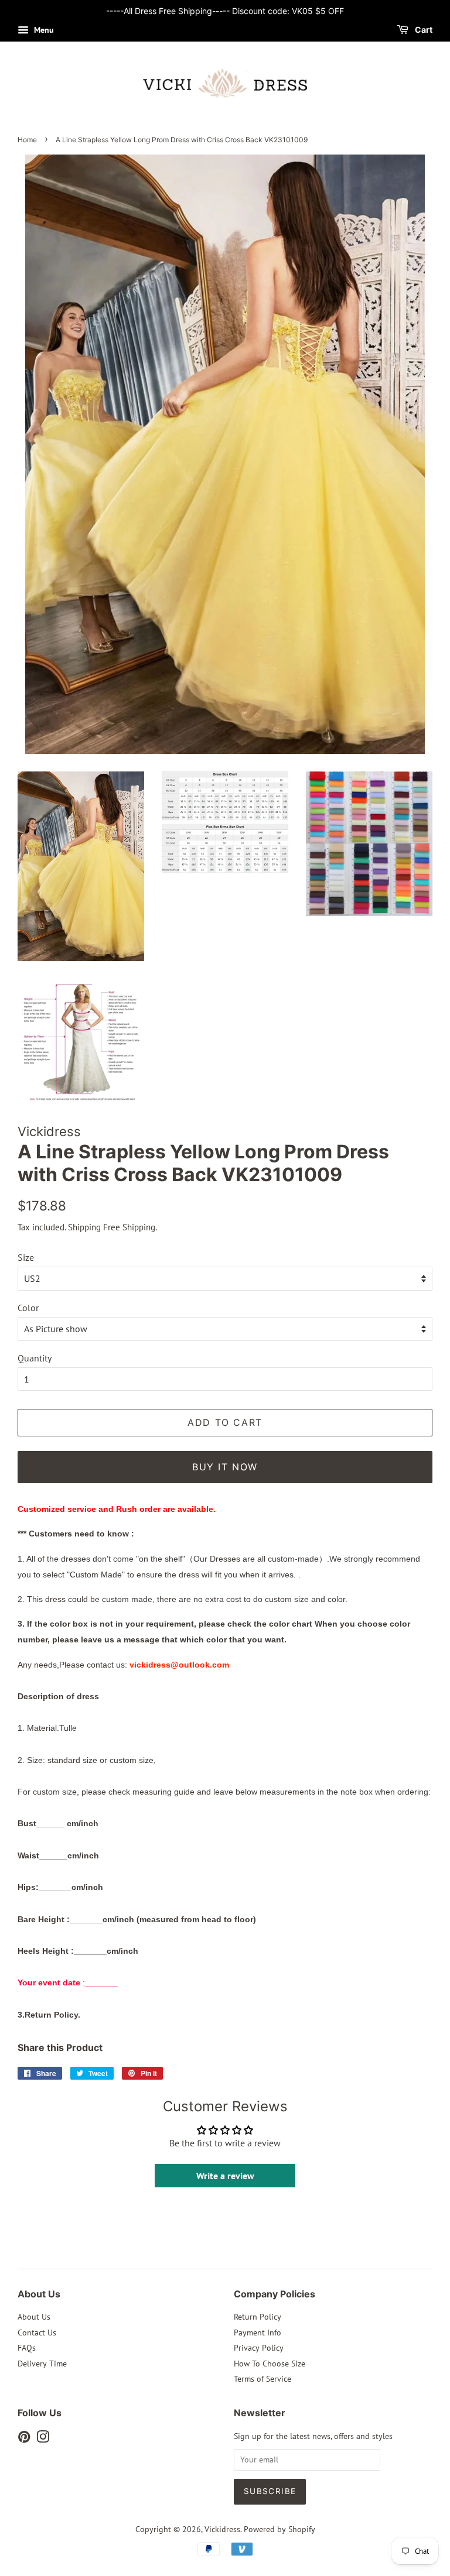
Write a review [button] (225, 2175)
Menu (43, 30)
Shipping (84, 1227)
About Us (34, 2316)
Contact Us (37, 2332)
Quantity (35, 1358)
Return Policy (257, 2316)
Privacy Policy (259, 2347)
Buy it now (225, 1467)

----

• Activity
In the data above, find the line containing "Contact Us (37, 2332)", then copy it and every later line exactly.

• Answer section
Contact Us (37, 2332)
Quantity (35, 1358)
Return Policy (257, 2316)
Privacy Policy (259, 2347)
Buy it now (225, 1467)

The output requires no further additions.